● **What the exercise asks**
Report how many lines of the records below contain the string "pedagogy", matching case exactly. Give only the number.

● **Records for processing**
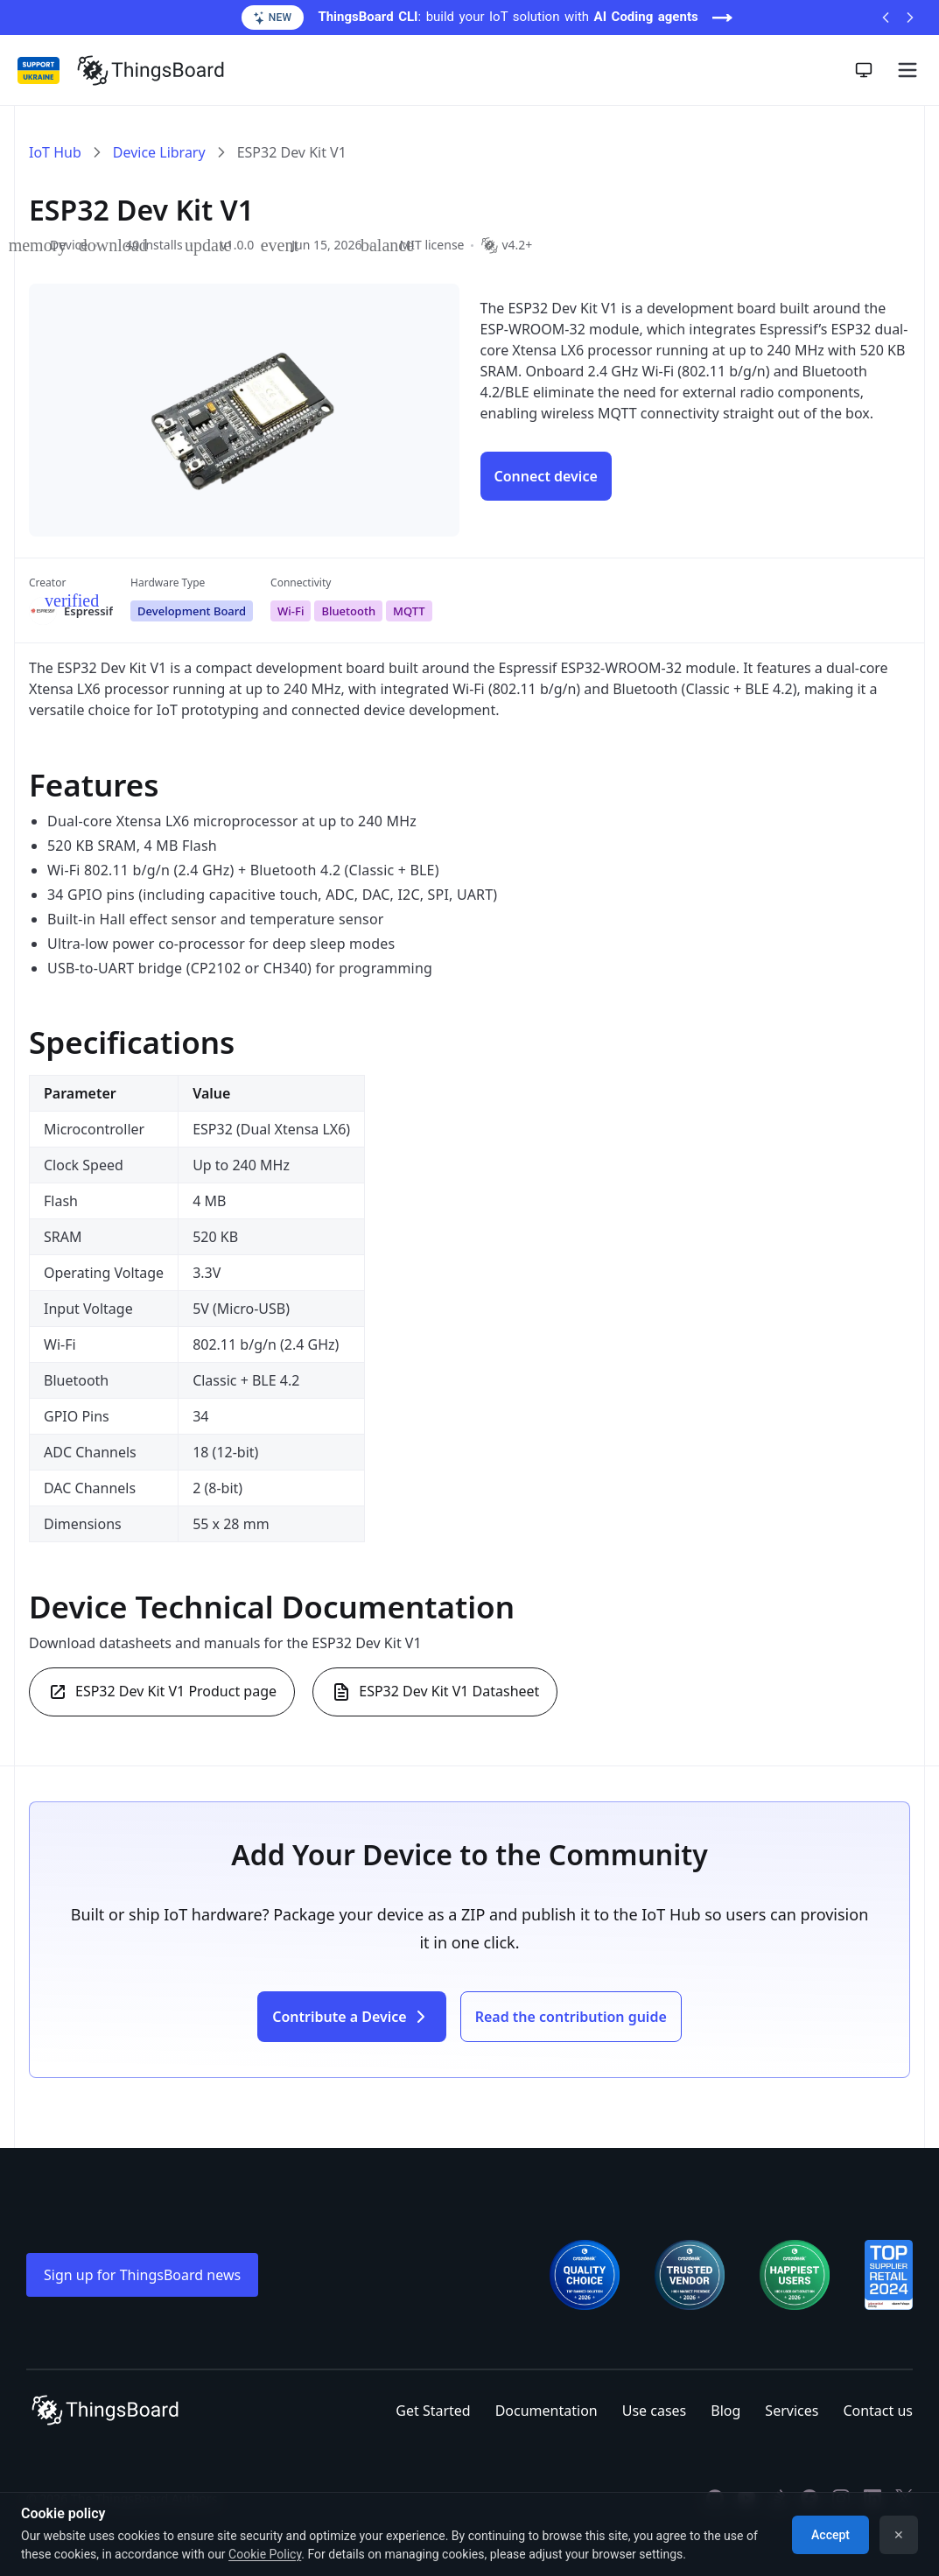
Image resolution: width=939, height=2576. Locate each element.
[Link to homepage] (150, 70)
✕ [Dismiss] (898, 2535)
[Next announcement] (910, 17)
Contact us (878, 2410)
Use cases (654, 2410)
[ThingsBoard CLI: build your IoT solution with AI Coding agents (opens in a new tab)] (469, 17)
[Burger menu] (907, 70)
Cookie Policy (264, 2554)
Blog (725, 2410)
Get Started (433, 2410)
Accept (830, 2535)
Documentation (546, 2410)
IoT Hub (55, 152)
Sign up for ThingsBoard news (142, 2275)
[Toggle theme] (863, 70)
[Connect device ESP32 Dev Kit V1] (546, 476)
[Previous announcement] (885, 17)
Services (791, 2410)
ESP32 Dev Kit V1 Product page (162, 1691)
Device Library (159, 152)
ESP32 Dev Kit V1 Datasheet (435, 1691)
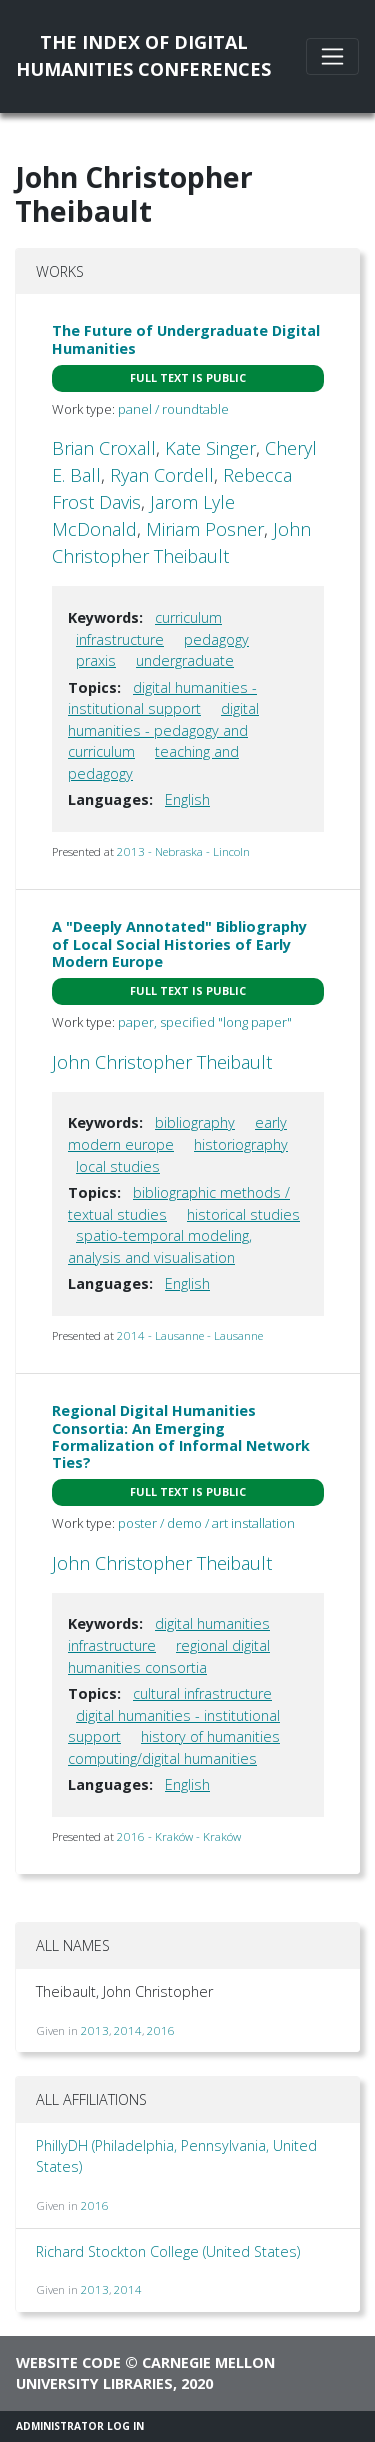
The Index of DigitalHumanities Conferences (143, 55)
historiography (241, 1144)
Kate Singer (210, 448)
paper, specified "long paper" (205, 1022)
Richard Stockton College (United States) (168, 2251)
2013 (95, 2030)
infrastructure (120, 639)
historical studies (243, 1214)
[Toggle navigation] (332, 56)
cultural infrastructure (202, 1693)
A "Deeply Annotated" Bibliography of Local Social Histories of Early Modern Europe (179, 944)
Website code (68, 2362)
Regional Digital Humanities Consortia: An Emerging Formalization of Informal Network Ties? (181, 1436)
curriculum (188, 617)
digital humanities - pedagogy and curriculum (163, 730)
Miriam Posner (205, 529)
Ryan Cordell (162, 475)
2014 (128, 2030)
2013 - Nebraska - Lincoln (183, 851)
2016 (161, 2030)
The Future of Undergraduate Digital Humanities (186, 339)
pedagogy (216, 639)
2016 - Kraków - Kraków (179, 1836)
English (187, 799)
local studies (118, 1166)
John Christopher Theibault (162, 1062)
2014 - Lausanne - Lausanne (190, 1335)
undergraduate (185, 660)
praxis (96, 660)
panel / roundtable (173, 409)
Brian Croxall (104, 448)
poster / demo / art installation (206, 1523)
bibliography (195, 1122)
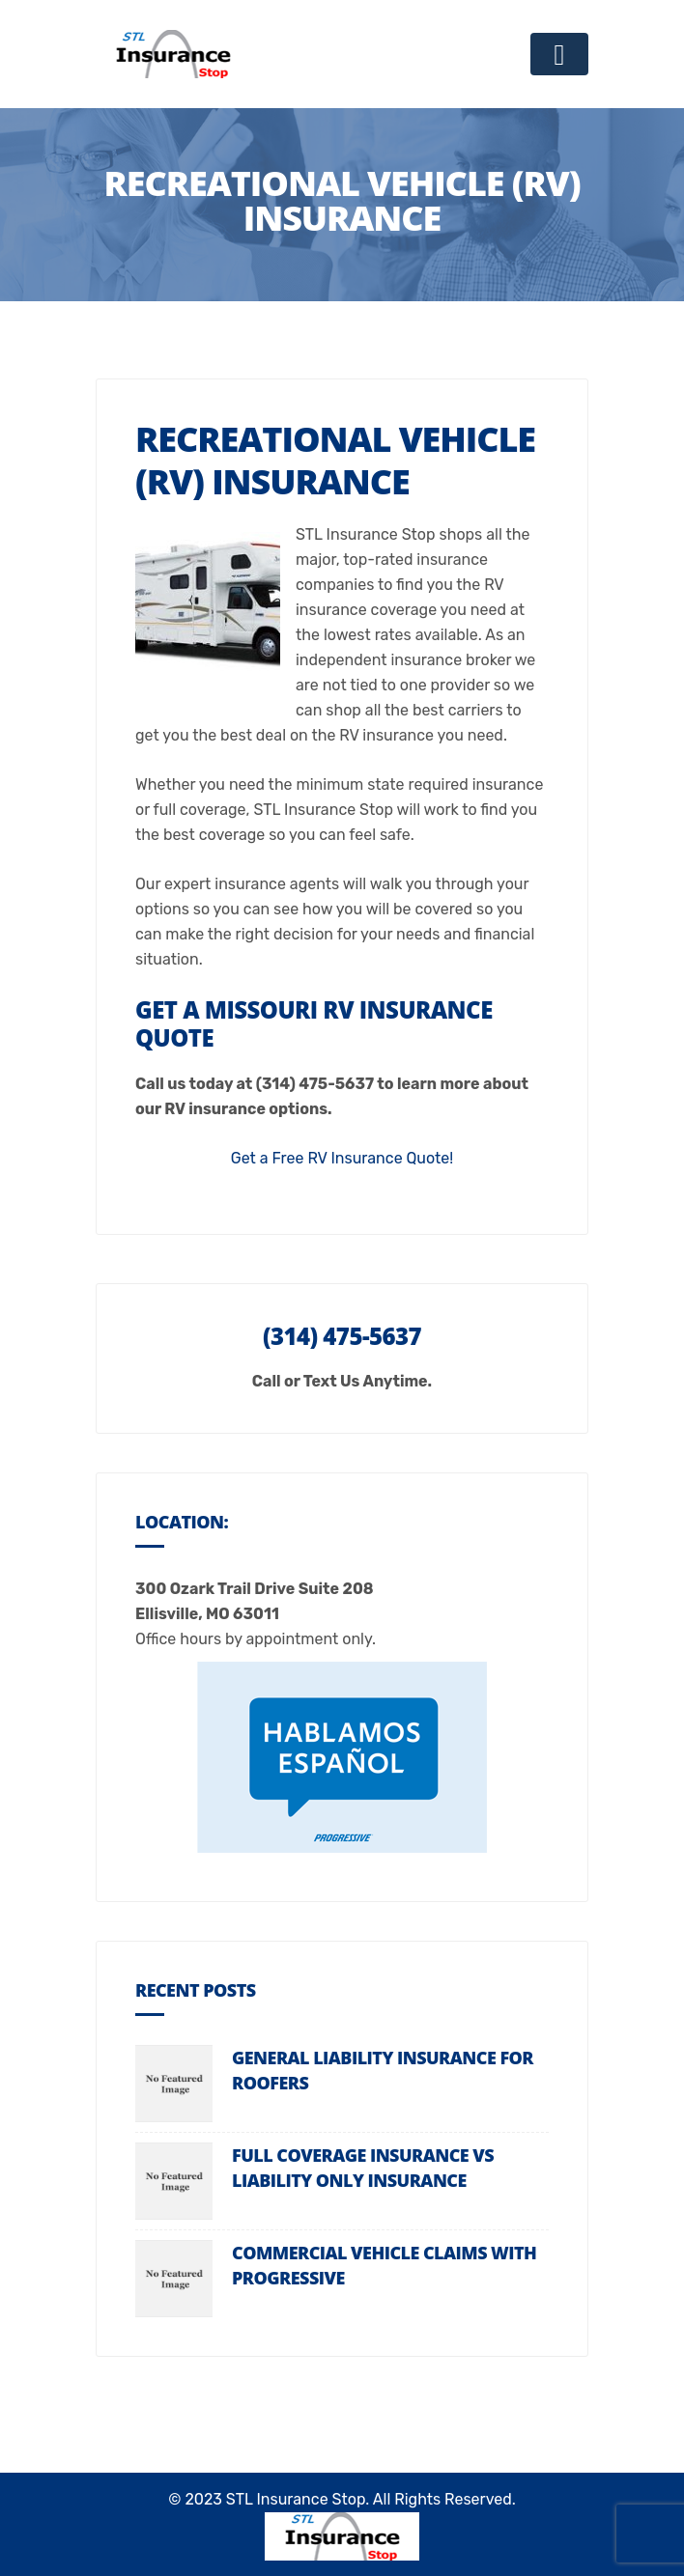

● **Task result**
2